THOMAS GITZEL, CHEFVOLKSWIRT VP BANK:
"Gemessen an der Drohung von Donald Trump, ab 1. August Zölle in Höhe von 30 Prozent erheben zu wollen, ist der nun vereinbarte Zollsatz von 15 Prozent ein gutes Ergebnis. Vor allem, auch weil für die Automobilindustrie keine zusätzlichen Extra-Zölle vorgesehen sind. Allerdings wird ein Zollsatz von 15 Prozent nicht spurlos an der europäischen Exportwirtschaft vorbeigehen. Dies gilt insbesondere für Deutschland, die USA sind hierbei wichtigster Einzelexportmarkt.
Das deutsche BIP könnte sich jährlich um knapp 0,2 Prozent reduzieren, für die EU könnte sich die jährliche Schmälerung auf 0,1 Prozent belaufen. Die Wachstumsbelastungen fallen in eine Zeit, in der ohnehin die europäischen Schlüsselindustrien unter enormen Druck stehen.

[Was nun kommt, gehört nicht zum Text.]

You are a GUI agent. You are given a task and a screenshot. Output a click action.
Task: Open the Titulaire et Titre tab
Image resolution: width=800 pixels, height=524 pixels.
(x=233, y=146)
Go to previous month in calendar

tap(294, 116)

Doch um auf das Positive zurückzukehren: Wichtig ist zunächst, dass jetzt Klarheit herrscht. Die Unsicherheiten werden reduziert, zumal die USA aktuell auch mit weiteren Handelspartnern Abkommen abschließen. Die Unternehmen können nun kalkulieren und auch ihre Lieferketten neu sortieren."
CARSTEN BRZESKI, ING-CHEFVOLKSWIRT:
"Eine Eskalation der Handelsspannungen zwischen den USA und der EU wäre ein ernstes Risiko für die Weltwirtschaft gewesen. Dieses Risiko scheint abgewendet worden zu sein. Für die EU ist die Vereinbarung wahrscheinlich nahezu das Optimum, das erreichbar war. In den vergangenen Tagen hatte die EU selbst einen Satz von 15 Prozent vorgeschlagen.

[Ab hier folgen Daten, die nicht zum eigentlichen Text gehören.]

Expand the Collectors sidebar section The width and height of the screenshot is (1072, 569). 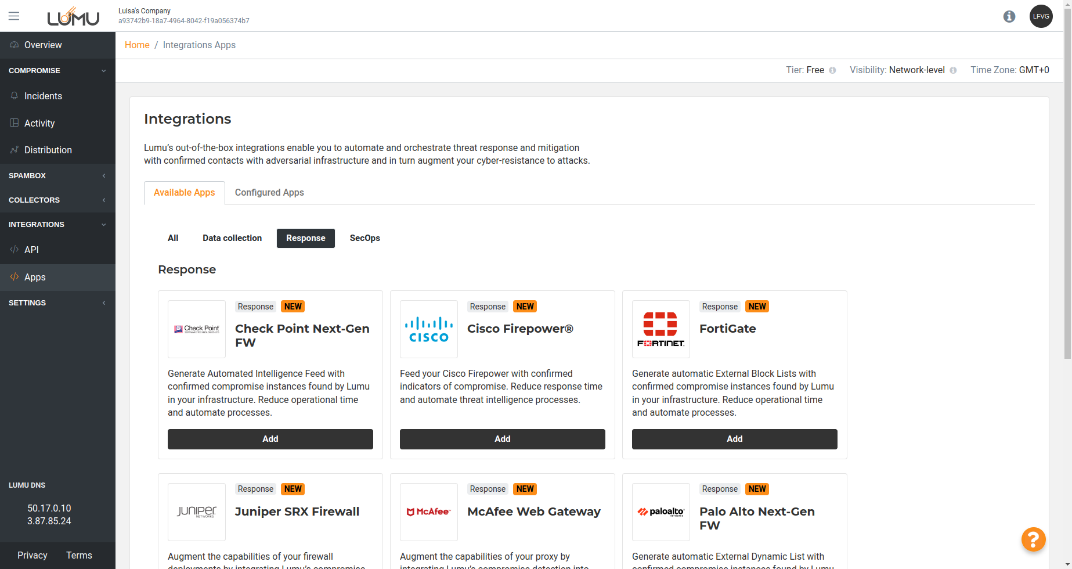coord(57,200)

Die Vereinbarung entspricht auf den ersten Blick unserem Basisszenario eines effektiven Zollsatzes auf europäische Waren von annähernd 20 Prozent. Wir wissen jedoch auch, dass ein Handelsabkommen erst dann in trockenen Tüchern ist, wenn alle unterschrieben haben. Im europäischen Kontext bedeutet dies immer noch das Europäische Parlament und alle nationalen Parlamente. Schlimmere Szenarien scheinen vorerst vermieden worden zu sein, und das sind hervorragende Nachrichten."